Ya al sureste de Eresburg, se adentraron por un campo que sólo presagiaba muerte. La línea del camino, excesivamente trillada, atestiguaba el paso de una pesada guarnición enemiga. A su alrededor, los campos habían sido arrasados. La granja, reducida a un montón de astiles cenicientos, era como un enorme y negro esqueleto asaltado por gigantescos cuervos que aleteaban en la brisa: eran los paños, los restos de telas sacudidos por el viento, enganchados a los clavos… Allí mismo el corazón de Angus fue asaltado por una terrible visión y no quiso seguir. Detuvo la mula con sólo adivinar lo que les esperaba. Pero no sirvió de nada. Widukind, aquel terrible joven que se había convertido en un sanguinario desconocido para él, se volvió con los ojos impasibles, agarró las riendas de su acémila, y lo obligó a seguir. Trotaron hacia el horror y se detuvieron en medio del hedor a muerte.

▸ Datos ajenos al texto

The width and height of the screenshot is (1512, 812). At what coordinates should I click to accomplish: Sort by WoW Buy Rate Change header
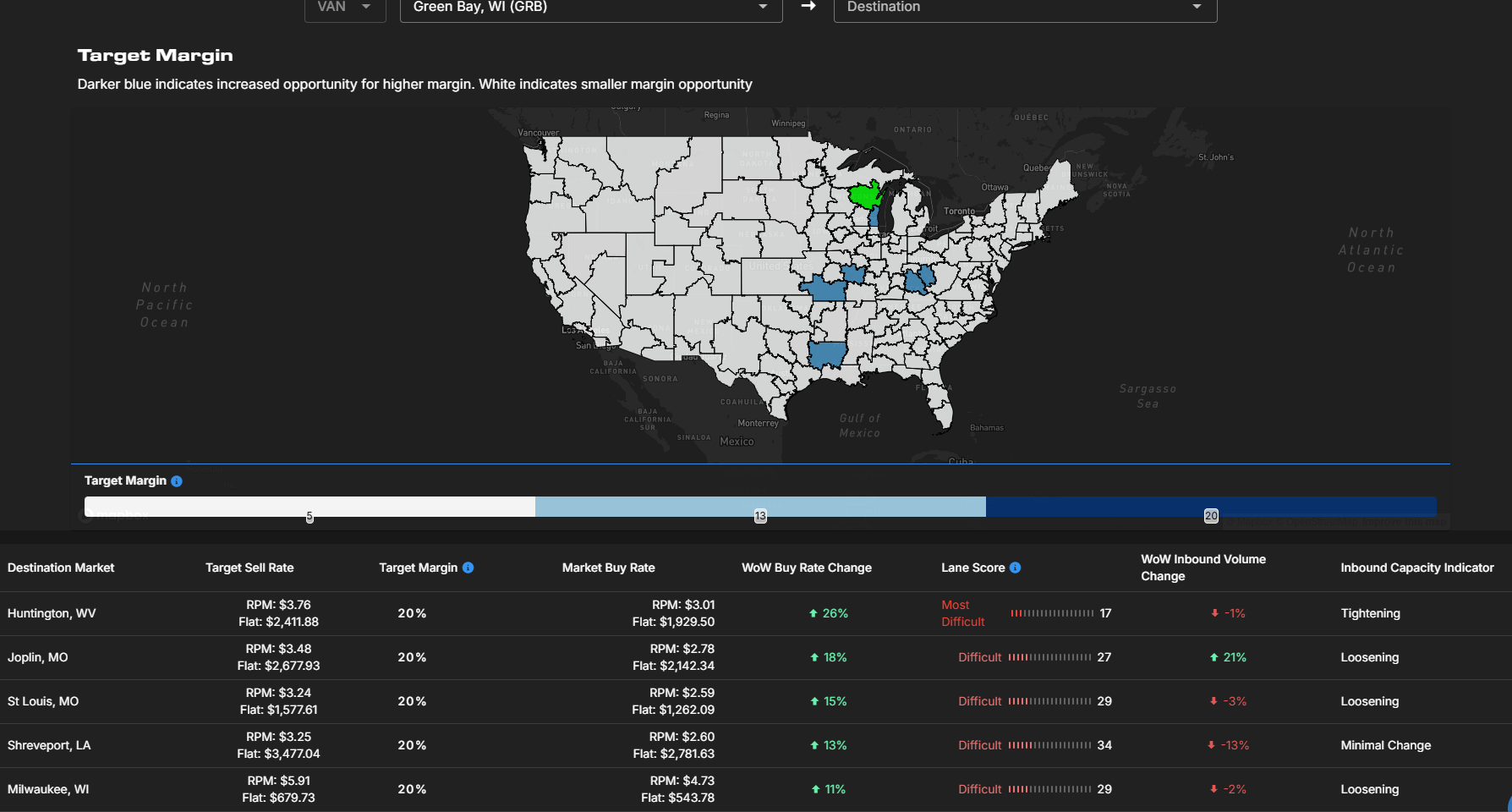pos(806,568)
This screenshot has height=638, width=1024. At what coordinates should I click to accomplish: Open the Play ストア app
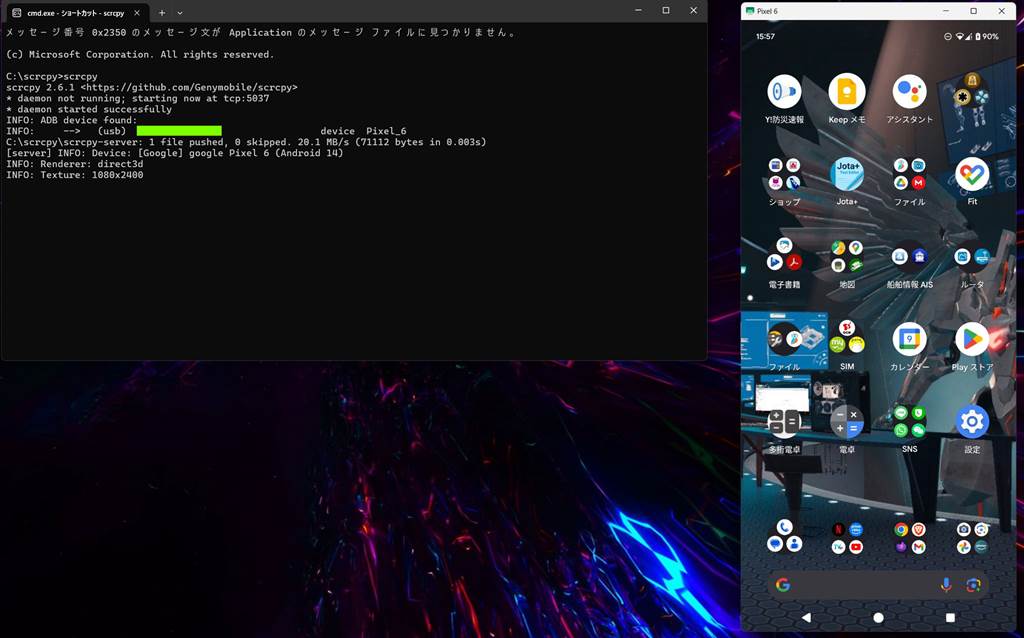(972, 340)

—Ven a ver a tu idolatrado Carlomagno, ven a contemplar la obra de tus cristianos…
Angus saltó de la mula y se arrojó al suelo, sin poder contener las náuseas. Estaban allí. Ante ellos. Colgados como vulgares pedazos de madera, como inertes piedras, como restos insignificantes, carentes de valor… Personas, hombres y mujeres, rostros sin ojos cuyas cuencas picoteadas por los cuervos miraban con desesperación infinita hacia el horizonte, mientras sus cordales giraban en el desorden de la brisa. Angus volvió a mirarlos y se santiguó.
—Santo Dios…
—No quieras evitar ver lo que es y llamarlo de otro modo, utiliza las palabras que se merece. Los francos, ahí los tienes… quieren Sajonia —recitó Widukind—. Muerte y más muerte, eso es lo que nos espera hasta que lleguemos al encuentro de los señores de Angria. ¡Y muerte es lo que les vamos a dar muy pronto! ¡Ah, Carlomagno…! —gritó, con una sonrisa de demonio y el puño amenazador vuelto hacia el sur.